R commands fail on custom Docker cluster

R version 4.2.0 changed the way Renviron.site is initialized, so you must set an environment variable when using custom Docker clusters.

Written by Atanu.Sarkar

Last published at: January 20th, 2023

Problem

You are trying to run R notebooks on a custom Docker cluster (AWS | Azure), but they immediately fail.

When you try to execute an R notebook, it returns an error saying the notebook was cancelled.

When you review the Cluster driver and worker logs (AWS | Azure) you see a there is no package called 'Rserve' error.

Tue Aug 30 16:24:34 UTC 2022 Starting R processing from BASH 
  
Tue Aug 30 16:24:34 UTC 2022 R script: /local_disk0/tmp/_rServeScript.r6851825576782071270resource.r 
  
Tue Aug 30 16:24:34 UTC 2022 Port number: 1108 
  
Tue Aug 30 16:24:34 UTC 2022 cgroup: None 
  
2022-08-30 16:24:34 R process started with pid 1462 
  
Error in loadNamespace(x) : there is no package called 'Rserve' 
  
Calls: loadNamespace -> withRestarts -> withOneRestart -> doWithOneRestart 
  
Execution halted. 


When you check for the Python libraries, they are all present. 

When you check the R version in a notebook, it returns the version information so you know R is installed.

%sh

R --version
R version 4.2.0 (2022-04-22) -- "Vigorous Calisthenics" 
Copyright (C) 2022 The R Foundation for Statistical Computing 
Platform: x86_64-pc-linux-gnu (64-bit) 
  
R is free software and comes with ABSOLUTELY NO WARRANTY. 
You are welcome to redistribute it under the terms of the 
GNU General Public License versions 2 or 3. 
For more information about these matters see 
https://www.gnu.org/licenses/.

Cause

Databricks Runtimes use R version 4.1.3 by default.
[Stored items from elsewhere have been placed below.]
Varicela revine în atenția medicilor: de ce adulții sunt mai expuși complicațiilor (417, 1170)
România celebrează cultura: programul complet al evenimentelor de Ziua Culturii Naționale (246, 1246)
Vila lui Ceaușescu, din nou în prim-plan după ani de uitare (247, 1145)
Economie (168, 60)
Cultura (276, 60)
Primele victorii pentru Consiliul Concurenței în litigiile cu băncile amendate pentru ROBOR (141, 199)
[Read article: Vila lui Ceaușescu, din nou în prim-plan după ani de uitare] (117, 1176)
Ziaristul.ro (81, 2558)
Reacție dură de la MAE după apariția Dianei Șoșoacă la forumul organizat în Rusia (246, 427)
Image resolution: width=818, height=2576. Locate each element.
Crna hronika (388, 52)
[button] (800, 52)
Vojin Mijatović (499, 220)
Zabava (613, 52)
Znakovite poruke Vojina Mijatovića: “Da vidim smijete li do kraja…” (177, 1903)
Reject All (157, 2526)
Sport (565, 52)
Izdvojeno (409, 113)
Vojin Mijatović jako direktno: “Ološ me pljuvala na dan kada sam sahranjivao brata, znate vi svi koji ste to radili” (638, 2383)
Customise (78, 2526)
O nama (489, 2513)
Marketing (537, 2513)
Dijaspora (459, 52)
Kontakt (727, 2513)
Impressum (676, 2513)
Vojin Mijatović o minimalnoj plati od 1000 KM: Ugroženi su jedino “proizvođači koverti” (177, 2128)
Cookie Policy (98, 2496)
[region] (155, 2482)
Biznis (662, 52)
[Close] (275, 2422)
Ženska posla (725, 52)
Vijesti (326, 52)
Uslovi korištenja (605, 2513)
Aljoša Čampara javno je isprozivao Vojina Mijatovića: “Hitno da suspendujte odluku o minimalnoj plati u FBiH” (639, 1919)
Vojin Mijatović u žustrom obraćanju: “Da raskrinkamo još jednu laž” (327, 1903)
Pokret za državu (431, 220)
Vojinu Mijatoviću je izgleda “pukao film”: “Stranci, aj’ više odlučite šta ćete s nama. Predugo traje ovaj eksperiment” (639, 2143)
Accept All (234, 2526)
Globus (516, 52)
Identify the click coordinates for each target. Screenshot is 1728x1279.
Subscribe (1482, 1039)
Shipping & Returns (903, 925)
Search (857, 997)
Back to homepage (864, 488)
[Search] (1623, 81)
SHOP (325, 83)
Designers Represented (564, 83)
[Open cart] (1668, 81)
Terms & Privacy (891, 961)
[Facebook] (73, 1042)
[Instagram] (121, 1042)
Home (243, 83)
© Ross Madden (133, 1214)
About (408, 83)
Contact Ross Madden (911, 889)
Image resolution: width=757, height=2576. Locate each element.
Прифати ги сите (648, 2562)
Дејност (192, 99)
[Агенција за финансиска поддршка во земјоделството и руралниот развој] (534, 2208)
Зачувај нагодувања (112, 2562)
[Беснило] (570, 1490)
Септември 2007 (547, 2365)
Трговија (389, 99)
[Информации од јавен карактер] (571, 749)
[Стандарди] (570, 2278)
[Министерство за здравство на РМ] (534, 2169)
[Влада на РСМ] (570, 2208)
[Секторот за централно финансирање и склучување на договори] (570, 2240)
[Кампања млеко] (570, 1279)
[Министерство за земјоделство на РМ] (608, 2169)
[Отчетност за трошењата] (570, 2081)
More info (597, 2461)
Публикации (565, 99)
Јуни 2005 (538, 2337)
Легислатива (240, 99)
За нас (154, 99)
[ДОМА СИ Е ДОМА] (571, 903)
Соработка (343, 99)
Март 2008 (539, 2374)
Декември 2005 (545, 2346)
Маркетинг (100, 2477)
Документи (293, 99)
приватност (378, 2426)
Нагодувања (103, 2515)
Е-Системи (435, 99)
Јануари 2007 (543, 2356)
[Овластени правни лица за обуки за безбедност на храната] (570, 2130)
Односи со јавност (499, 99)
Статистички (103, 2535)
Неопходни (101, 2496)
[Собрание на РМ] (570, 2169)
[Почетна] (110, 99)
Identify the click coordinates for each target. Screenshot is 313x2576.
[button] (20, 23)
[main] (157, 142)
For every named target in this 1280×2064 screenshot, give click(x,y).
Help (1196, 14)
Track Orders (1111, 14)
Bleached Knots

If you start a standard cluster from the Compute menu in the workspace and check the version, it returns R version 4.1.3.

When you build a custom cluster with Docker, it is possible to use a different R version. In the example used here, we see that the custom Docker cluster is running R version 4.2.0.

R version 4.2.0 changed the way Renviron.site is initialized, which implicitly modifies the behavior of --vanilla.

Solution

If you want to use R version 4.2.0 on a custom Docker cluster with Databricks Runtime 11.3 and below, you must set the DATABRICKS_ENABLE_RPROFILE=true environment variable (AWS | Azure) on the cluster.

If you want to use R version 4.2.0 on a custom Docker cluster with Databricks Runtime 12.0 and above, you can use R session customization (AWS | Azure) to set DATABRICKS_ENABLE_RPROFILE=true in the .Rprofile file.

For more information on installing R, please review the Install RStudio Server Open Source Edition (AWS | Azure) documentation.